A portion of the women and children still hang round their ruined homesteads, but the greater part, forced by starvation or scared by the enemy’s violence, have resorted, or are yet resorting, in multitudes to the seacoast, both north and south (though chiefly the latter), where, peopling every tenantable headland, they await some blessed barque to carry them to a safer, happier land.
The ship on which their hopes chiefly centred (the Arcadi) has suffered damage, it appears, from a recent encounter with a Turkish frigate, which will necessitate a delay perhaps of some weeks at Syra for repair. In the meantime, exposed to all the horrors of starvation, the dread (even here) of atrocities by their ruthless foe, and that hope deferred which of itself “maketh the heart sick,” nothing can be well conceived more worthy of commiseration than the condition of these refugees upon the seacoast, consisting exclusively of women and children. To make that condition worse, disease, led on by the influences before mentioned, has now begun to creep among them, having already laid many low, and bidding fair, unless relief be soon afforded, to turn their wild haunts into so many graveyards.

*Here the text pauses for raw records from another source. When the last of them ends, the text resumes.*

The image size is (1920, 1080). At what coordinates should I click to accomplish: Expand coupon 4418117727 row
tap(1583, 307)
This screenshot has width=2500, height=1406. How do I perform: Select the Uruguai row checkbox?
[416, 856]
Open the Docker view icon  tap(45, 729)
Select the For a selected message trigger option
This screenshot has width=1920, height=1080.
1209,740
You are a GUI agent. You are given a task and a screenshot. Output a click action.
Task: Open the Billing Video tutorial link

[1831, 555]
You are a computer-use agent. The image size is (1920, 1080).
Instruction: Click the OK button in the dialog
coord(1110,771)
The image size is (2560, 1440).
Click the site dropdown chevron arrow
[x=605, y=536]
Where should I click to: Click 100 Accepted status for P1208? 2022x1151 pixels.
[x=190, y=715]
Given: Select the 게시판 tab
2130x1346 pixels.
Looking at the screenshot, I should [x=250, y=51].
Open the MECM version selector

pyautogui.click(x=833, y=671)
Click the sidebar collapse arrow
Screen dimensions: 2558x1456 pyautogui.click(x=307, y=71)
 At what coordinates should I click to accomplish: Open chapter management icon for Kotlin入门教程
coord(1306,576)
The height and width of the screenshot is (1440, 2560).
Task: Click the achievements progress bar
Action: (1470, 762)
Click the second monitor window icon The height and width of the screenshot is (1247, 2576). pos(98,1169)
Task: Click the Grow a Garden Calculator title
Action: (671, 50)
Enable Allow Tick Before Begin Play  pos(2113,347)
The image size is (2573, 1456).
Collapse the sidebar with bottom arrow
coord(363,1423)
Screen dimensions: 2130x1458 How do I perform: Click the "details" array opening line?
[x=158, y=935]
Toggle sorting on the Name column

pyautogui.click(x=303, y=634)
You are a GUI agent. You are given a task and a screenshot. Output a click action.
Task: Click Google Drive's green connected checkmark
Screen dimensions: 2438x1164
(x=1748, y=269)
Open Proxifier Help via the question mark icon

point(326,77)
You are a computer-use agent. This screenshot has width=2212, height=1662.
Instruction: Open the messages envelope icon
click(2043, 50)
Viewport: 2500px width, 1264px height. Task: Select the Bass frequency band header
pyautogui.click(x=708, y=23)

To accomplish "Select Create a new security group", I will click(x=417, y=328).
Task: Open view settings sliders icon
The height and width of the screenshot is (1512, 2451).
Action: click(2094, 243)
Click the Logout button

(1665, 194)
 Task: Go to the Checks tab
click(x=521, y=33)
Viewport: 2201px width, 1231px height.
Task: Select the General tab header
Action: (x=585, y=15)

I was myself witness of a medical visit paid to a body (some 1,800 in number) of these poor people located in some sea-beat caves of the southern coast, at a place called Korakos, of whom no less than 350 were prostrate from disease, and given over by the doctors one by one. The latter could do little for their relief, the sickness having its root in privation of the common necessaries of life – food and clothing.
Two days later, the same correspondent writes:—
Anyone coming here, and taking even but a cursory survey of the country, must arrive at the quick but sure conclusion that, with its huge backbone of mountain, stretching from end to end, tenanted on both its slopes and in numerous places by a population who, time out of mind, have enjoyed practical liberty – whose inaccessible positions give them the assurance they are able to maintain it, and who latterly, by the spread of light within their minds, and the example ever before them of neighbouring and independent Hellas, are more resolute than ever to do so – anyone, I say, must feel convinced that it is impossible for any foreign power to subjugate Crete or render it a profitable apanage.
Proceeding from the source above mentioned, the spirit of freedom has diffused itself through the entire population of the isle; and wherever you now go, instead of cringing rayahs, you meet with armed men, erect in walk, ready to do battle à outrance for their rights. Whilst from this warrior body quotas are told off to keep up the lines of resistance drawn round every Turkish lodgement (identified with the three or four chief seaports of the island), the women and children, save a few who yet linger round their burned and desolate homesteads (I have seen scores of these), are repairing in numbers to the seacoast in hopes of deportation to a happier land. Unless this be provided promptly, it is to be feared starvation and disease will make dreadful ravages among them, and leave but few eventually to be taken away. Even in their last resorts – the rugged sea cliffs – if we may believe late accounts, they are not safe from Ottoman outrage.